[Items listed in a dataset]
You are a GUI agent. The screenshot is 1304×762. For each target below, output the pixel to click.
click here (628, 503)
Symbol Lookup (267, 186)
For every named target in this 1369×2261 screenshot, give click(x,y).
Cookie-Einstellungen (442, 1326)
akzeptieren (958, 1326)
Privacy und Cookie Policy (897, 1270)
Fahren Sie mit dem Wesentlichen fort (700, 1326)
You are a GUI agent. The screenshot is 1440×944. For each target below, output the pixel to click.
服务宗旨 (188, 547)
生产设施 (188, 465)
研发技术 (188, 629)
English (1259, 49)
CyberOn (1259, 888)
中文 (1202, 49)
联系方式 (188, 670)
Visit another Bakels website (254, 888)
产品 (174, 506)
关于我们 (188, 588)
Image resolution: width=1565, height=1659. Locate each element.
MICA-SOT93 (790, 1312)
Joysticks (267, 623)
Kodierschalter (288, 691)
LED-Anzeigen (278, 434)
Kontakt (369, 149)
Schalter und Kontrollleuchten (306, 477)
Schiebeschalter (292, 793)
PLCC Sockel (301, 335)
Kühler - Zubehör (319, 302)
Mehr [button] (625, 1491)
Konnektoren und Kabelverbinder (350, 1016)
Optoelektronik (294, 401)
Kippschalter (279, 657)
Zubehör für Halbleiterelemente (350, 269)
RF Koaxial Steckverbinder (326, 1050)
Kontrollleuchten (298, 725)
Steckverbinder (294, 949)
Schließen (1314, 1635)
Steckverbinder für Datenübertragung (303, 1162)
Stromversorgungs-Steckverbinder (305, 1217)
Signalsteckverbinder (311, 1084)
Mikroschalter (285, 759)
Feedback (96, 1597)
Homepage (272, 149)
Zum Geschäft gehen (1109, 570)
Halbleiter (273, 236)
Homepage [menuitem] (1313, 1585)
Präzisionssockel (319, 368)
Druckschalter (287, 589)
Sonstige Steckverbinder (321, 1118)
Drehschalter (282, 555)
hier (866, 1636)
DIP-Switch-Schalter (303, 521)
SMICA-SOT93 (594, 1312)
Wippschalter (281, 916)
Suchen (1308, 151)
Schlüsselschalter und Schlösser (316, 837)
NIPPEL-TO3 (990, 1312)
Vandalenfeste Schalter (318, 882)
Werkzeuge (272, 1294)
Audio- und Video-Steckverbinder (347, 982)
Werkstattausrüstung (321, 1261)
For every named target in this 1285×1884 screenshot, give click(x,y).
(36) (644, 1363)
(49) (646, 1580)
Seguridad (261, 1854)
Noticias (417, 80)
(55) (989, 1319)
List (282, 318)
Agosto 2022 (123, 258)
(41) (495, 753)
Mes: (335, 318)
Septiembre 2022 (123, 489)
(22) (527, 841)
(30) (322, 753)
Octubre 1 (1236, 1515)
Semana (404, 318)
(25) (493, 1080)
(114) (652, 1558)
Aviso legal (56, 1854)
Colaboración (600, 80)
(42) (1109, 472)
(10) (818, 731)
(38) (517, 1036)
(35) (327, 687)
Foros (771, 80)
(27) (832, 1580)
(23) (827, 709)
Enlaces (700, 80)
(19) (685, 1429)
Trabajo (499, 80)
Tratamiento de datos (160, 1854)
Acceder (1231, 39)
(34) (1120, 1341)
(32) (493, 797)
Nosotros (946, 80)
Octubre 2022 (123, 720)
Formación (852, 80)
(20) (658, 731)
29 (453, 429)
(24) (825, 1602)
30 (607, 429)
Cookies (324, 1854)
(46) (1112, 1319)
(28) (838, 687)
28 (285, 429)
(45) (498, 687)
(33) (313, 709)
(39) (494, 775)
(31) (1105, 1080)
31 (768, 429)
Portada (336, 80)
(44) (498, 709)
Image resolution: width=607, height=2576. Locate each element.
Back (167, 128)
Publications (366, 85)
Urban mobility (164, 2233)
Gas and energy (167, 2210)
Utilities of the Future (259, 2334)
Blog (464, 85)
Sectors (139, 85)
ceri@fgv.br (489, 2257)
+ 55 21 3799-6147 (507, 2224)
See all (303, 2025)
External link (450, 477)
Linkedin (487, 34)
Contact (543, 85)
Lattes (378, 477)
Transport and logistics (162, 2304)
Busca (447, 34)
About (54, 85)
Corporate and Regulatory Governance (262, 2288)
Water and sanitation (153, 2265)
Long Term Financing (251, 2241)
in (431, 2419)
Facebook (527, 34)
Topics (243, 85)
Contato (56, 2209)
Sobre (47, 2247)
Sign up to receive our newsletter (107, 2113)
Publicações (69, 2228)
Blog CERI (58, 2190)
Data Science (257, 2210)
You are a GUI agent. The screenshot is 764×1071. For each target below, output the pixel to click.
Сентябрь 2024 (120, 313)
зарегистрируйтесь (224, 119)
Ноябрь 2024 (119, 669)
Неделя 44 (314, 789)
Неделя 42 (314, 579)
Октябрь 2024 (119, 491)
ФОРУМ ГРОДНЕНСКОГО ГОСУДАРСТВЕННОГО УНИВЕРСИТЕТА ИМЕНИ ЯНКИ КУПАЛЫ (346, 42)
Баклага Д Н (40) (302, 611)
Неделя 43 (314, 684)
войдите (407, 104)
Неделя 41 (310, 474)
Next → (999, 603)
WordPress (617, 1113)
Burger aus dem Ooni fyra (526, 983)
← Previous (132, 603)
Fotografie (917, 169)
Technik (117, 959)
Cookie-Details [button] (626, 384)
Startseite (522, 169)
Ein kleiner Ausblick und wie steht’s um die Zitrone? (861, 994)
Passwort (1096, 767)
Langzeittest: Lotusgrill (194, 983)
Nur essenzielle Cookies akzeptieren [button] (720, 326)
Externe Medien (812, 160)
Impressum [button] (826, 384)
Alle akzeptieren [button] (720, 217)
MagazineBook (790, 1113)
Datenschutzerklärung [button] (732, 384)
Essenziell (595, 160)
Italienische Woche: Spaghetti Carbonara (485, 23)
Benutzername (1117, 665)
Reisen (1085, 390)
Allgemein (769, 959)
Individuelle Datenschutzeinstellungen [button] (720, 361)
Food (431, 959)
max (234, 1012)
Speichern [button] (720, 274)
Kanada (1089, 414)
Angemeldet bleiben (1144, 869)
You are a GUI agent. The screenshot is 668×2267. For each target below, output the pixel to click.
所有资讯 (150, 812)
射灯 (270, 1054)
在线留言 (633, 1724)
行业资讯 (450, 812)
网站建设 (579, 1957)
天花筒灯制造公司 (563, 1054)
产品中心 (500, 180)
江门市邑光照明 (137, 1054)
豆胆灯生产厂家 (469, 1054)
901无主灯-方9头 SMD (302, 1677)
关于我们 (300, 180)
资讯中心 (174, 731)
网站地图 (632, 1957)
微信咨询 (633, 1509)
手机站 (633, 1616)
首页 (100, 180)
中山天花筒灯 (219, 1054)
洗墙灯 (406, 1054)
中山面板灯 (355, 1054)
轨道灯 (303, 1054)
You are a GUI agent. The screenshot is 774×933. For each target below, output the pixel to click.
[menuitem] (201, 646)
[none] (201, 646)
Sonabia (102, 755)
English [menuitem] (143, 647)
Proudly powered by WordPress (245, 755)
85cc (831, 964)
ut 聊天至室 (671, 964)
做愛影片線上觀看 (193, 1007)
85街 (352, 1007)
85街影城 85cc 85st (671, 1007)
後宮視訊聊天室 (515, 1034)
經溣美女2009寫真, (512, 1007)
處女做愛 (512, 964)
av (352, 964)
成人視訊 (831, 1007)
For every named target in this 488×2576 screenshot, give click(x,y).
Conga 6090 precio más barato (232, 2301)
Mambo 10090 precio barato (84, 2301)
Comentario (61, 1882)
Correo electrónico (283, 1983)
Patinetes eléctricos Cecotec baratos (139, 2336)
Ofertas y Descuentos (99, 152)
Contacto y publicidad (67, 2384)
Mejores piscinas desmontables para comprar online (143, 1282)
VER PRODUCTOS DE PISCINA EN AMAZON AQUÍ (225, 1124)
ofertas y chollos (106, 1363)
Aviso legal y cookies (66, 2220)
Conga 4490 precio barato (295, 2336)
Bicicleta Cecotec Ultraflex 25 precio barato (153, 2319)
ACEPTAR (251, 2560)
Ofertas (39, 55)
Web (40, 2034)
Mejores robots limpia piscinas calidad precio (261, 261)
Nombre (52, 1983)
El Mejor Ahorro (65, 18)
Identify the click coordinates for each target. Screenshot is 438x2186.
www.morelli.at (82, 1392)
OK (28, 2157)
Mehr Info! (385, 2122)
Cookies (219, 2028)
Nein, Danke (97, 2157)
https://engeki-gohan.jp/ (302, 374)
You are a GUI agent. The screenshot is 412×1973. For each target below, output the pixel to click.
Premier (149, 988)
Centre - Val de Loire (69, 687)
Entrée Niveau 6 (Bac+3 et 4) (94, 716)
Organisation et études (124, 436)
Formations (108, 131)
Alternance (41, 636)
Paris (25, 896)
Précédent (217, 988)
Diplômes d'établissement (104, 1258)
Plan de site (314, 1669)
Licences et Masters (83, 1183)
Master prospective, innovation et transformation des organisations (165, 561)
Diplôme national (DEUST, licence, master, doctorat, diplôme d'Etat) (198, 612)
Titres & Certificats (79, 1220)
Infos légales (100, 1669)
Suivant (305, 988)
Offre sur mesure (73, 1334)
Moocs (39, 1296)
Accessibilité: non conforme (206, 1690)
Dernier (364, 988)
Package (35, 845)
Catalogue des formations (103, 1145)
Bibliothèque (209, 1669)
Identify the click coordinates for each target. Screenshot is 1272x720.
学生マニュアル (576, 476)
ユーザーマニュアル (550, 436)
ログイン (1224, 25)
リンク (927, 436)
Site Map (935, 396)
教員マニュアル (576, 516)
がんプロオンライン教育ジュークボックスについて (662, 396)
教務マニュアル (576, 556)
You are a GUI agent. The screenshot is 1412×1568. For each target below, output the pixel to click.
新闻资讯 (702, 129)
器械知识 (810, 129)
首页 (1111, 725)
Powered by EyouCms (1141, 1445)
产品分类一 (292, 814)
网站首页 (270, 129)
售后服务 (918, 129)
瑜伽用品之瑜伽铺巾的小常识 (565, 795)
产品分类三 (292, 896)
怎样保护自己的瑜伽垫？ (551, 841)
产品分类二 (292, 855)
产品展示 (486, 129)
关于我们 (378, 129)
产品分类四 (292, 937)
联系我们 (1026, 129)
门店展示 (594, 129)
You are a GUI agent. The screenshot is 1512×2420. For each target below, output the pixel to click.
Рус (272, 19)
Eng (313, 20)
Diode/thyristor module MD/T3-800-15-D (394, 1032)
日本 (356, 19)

> [Request]:
Copy the records from the line containing "(31) (1105, 1080)" down to the line containing "About (54, 85)", with both of those lines included, keeping every character unchanged.

> [Solution below]:
(31) (1105, 1080)
31 (768, 429)
Portada (336, 80)
(44) (498, 709)
Image resolution: width=607, height=2576. Locate each element.
Back (167, 128)
Publications (366, 85)
Urban mobility (164, 2233)
Gas and energy (167, 2210)
Utilities of the Future (259, 2334)
Blog (464, 85)
Sectors (139, 85)
ceri@fgv.br (489, 2257)
+ 55 21 3799-6147 (507, 2224)
See all (303, 2025)
External link (450, 477)
Linkedin (487, 34)
Contact (543, 85)
Lattes (378, 477)
Transport and logistics (162, 2304)
Busca (447, 34)
About (54, 85)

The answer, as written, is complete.